Phytomining: The Future of Sustainable EV Battery Metals




Cultivating a Greener Tomorrow: Plants as the New Mines
Harnessing Nature's Power: The Concept of Phytomining
Researchers globally are exploring innovative solutions to support the decarbonization and electrification of transportation. A promising avenue involves cultivating robust, rapidly growing plants capable of absorbing vital metals, crucial for electric vehicle battery production, directly from the soil. These metals are subsequently harvested through processes that are both cleaner and more economical than traditional mining practices.
Nickel: A Critical Element Reimagined
Nickel stands as a prime example of a key component in contemporary electric vehicle batteries. Its conventional extraction, however, is often characterized by its environmental impact, high costs, and destructive nature. Enter Genomines, a French biotech startup, which proposes a groundbreaking alternative: extracting nickel from common daisies.
Introducing Genomines: Pioneering Plant-Based Extraction
The possibility of obtaining nickel and other valuable metals from plants is realized through phytomining. While ordinary plants typically don't accumulate sufficient metals for commercial extraction, Genomines has engineered 'hyperaccumulators.' These specialized plants naturally draw metals and minerals from the earth into their stems and leaves, where they can later be efficiently harvested.
Meeting Future Demand: The Vision of Genomines
Fabien Koutchekian, co-founder and CEO of Genomines, emphasizes the urgent need for substantial metal quantities to facilitate the energy transition, particularly for electric vehicle batteries and stainless steel. He notes that current conventional mining methods are insufficient to meet this escalating demand. Genomines projects that achieving the 2040 targets of the Paris Agreement, which aim to transition all global vehicles to electric, will necessitate a six-fold increase in today's worldwide metal output, potentially leading to numerous new and environmentally damaging mining operations.
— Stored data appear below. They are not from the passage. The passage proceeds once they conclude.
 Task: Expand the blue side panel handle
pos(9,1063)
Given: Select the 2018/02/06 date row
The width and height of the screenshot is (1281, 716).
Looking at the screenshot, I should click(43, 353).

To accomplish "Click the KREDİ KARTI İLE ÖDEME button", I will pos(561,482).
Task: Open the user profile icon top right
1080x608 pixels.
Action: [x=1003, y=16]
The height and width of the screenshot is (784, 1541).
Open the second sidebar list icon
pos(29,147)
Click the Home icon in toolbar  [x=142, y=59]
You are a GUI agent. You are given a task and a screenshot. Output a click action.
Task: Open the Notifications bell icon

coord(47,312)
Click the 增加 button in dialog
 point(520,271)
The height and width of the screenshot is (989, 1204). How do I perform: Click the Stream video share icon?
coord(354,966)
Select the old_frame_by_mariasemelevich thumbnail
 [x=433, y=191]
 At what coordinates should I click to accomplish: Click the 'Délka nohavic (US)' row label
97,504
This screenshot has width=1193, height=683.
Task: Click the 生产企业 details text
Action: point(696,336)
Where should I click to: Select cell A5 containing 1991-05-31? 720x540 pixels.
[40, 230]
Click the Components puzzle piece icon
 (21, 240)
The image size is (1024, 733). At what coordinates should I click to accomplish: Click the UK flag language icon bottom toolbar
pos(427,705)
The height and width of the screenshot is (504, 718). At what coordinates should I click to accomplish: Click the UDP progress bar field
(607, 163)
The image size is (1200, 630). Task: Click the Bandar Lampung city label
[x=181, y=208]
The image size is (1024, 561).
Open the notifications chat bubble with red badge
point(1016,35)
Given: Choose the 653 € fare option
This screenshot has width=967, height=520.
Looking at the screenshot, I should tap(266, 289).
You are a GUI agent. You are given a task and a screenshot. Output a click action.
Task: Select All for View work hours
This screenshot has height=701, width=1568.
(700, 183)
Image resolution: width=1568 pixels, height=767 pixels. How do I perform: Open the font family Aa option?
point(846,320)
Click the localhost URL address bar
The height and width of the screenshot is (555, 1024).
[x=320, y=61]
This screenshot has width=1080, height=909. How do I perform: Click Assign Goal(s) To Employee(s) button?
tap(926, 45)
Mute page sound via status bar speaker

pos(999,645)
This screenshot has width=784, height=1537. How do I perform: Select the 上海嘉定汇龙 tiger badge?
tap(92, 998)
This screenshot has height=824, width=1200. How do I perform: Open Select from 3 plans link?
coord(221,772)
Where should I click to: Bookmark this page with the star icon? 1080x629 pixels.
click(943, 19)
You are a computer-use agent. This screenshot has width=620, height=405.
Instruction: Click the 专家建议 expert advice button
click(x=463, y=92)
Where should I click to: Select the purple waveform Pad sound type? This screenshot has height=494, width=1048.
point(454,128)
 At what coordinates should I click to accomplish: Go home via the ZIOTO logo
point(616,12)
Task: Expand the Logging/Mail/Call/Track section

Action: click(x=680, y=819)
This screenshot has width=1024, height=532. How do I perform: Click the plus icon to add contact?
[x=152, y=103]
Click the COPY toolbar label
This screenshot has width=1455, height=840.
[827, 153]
From Destructive Mines to Productive Farms
Traditional mining operations are not only environmentally detrimental but frequently associated with human rights issues. Veronica Cabe, Chair of Amnesty International Philippines, highlights the severe consequences faced by Indigenous Peoples and rural communities due to the global pursuit of energy transition minerals, including inadequate consultation processes and negative impacts on health, livelihoods, and access to clean water.
A Sustainable Investment: Genomines' Impact
Genomines believes its high-performance, custom-engineered daisies can avert such ecological and societal harm. This vision has garnered significant investment, including over $45 million from a consortium featuring Hyundai and Tata, the parent company of Jaguar and Land Rover. Koutchekian articulates the company's mission: to utilize plant biotechnology for extracting vital resources for clean energy, employing scalable methods that safeguard biodiversity, soil health, and human welfare. Their ambition is to establish an entirely new sector for plant-derived metals, fundamentally rebalancing global mineral supply chains for decades to come.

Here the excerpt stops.